Según la Fiscalía e interceptaciones de la Policía judicial a sus teléfonos y a los de sus lugartenientes, dejaron en evidencia que Rincón Castillo conocido como “Pedro Orejas” presuntamente manipuló pruebas, sobornó testigos y recibió ayudas de autoridades militares, de Policía y de la misma justicia.
Un Fiscal antimafia de Bogotá apeló la decisión ante el tribunal superior de Tunja y entregó entre otras pruebas, varias de las grabaciones que podrían comprobar su supuesta responsabilidad en el crimen y además en actos de corrupción de autoridades militares de Boyacá, por ejemplo, con un coronel del Ejército, David Ricardo Morales Villa, a quien llama en momentos en que estaba siendo capturado por el Gaula.
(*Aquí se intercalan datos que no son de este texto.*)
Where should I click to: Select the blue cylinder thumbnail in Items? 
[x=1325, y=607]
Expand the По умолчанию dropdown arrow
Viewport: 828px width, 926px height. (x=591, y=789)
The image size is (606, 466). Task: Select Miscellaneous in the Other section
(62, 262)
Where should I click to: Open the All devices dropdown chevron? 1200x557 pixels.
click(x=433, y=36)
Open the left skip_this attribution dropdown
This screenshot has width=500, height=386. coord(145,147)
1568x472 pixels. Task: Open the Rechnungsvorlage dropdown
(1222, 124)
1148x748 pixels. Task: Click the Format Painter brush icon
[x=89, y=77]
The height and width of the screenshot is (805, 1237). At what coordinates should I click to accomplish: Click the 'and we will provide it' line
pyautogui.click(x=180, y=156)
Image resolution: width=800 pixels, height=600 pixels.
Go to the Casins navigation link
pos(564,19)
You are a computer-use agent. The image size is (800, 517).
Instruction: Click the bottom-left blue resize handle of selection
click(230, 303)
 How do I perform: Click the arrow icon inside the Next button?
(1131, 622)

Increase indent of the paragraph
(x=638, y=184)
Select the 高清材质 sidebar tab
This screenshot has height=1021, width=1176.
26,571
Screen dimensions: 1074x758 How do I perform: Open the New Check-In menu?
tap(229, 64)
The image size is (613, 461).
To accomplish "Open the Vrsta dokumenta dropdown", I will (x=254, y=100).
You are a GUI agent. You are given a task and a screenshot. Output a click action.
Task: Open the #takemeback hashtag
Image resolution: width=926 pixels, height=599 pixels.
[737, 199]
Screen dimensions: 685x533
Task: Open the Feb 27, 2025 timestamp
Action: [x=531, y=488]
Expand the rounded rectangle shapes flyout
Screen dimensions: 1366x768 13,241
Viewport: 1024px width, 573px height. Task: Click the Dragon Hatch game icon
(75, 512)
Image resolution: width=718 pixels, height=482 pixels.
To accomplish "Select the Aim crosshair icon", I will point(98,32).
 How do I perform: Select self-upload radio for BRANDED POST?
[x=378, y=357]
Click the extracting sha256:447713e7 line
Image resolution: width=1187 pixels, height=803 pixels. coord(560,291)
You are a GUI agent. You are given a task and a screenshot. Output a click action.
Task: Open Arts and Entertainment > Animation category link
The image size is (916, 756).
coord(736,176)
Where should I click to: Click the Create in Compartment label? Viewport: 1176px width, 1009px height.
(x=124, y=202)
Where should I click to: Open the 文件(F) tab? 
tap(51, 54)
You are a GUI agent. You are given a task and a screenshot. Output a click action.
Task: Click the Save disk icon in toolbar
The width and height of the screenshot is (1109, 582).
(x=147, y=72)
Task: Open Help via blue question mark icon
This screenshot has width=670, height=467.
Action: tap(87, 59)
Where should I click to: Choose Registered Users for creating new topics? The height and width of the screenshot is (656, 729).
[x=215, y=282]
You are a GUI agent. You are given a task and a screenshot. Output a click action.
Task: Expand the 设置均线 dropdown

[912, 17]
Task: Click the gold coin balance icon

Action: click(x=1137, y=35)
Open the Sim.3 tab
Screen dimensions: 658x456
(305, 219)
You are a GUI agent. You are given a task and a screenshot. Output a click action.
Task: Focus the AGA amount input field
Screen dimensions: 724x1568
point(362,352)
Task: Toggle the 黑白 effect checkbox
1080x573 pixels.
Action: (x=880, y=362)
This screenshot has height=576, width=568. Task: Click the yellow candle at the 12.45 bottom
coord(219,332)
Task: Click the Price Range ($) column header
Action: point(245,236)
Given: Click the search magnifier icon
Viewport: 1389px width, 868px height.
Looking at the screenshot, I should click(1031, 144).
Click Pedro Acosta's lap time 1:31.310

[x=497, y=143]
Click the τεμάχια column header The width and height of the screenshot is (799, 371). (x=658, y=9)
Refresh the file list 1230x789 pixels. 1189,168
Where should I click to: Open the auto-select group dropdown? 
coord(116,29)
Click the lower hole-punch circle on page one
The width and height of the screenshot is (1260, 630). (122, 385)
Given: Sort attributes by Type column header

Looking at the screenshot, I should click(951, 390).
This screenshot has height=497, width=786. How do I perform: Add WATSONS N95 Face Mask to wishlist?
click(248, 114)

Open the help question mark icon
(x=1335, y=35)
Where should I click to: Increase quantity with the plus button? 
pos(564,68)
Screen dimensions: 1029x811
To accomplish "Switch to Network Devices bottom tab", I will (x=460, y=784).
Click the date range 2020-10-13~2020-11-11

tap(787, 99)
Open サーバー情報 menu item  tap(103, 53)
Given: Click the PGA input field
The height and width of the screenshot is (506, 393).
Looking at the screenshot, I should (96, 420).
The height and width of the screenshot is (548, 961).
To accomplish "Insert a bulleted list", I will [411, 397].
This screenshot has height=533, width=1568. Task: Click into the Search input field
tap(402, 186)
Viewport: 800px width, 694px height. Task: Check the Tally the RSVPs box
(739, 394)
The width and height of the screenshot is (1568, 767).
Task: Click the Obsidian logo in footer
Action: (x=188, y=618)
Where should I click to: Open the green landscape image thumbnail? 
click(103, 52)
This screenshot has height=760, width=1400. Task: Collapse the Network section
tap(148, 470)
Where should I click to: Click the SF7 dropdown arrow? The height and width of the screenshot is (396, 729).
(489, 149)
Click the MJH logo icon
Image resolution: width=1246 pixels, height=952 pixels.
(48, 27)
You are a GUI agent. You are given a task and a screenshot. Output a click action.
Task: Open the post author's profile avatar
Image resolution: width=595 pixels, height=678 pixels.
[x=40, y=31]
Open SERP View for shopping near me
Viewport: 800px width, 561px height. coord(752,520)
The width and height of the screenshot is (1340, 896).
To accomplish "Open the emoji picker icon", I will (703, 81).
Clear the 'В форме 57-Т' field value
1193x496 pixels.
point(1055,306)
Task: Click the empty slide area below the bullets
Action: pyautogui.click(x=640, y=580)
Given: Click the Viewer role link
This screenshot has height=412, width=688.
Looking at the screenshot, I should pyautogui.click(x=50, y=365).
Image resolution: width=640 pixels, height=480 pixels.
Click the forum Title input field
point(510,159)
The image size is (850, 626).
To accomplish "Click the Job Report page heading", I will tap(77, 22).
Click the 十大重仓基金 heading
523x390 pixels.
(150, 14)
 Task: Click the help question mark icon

El juez del caso desestimó las pruebas de la Policía judicial y otras en las que se habla de generales del ejército, fiscales y jueces de la República. El mismo “Pedro orejas” fue denunciado por una fiscal especializado, condenado por prevaricato hace poco por la Corte Suprema y quien confesó que el esmeraldero pagó 150 millones de pesos para que lo favorecieran en otra investigación por la desaparición de un hombre.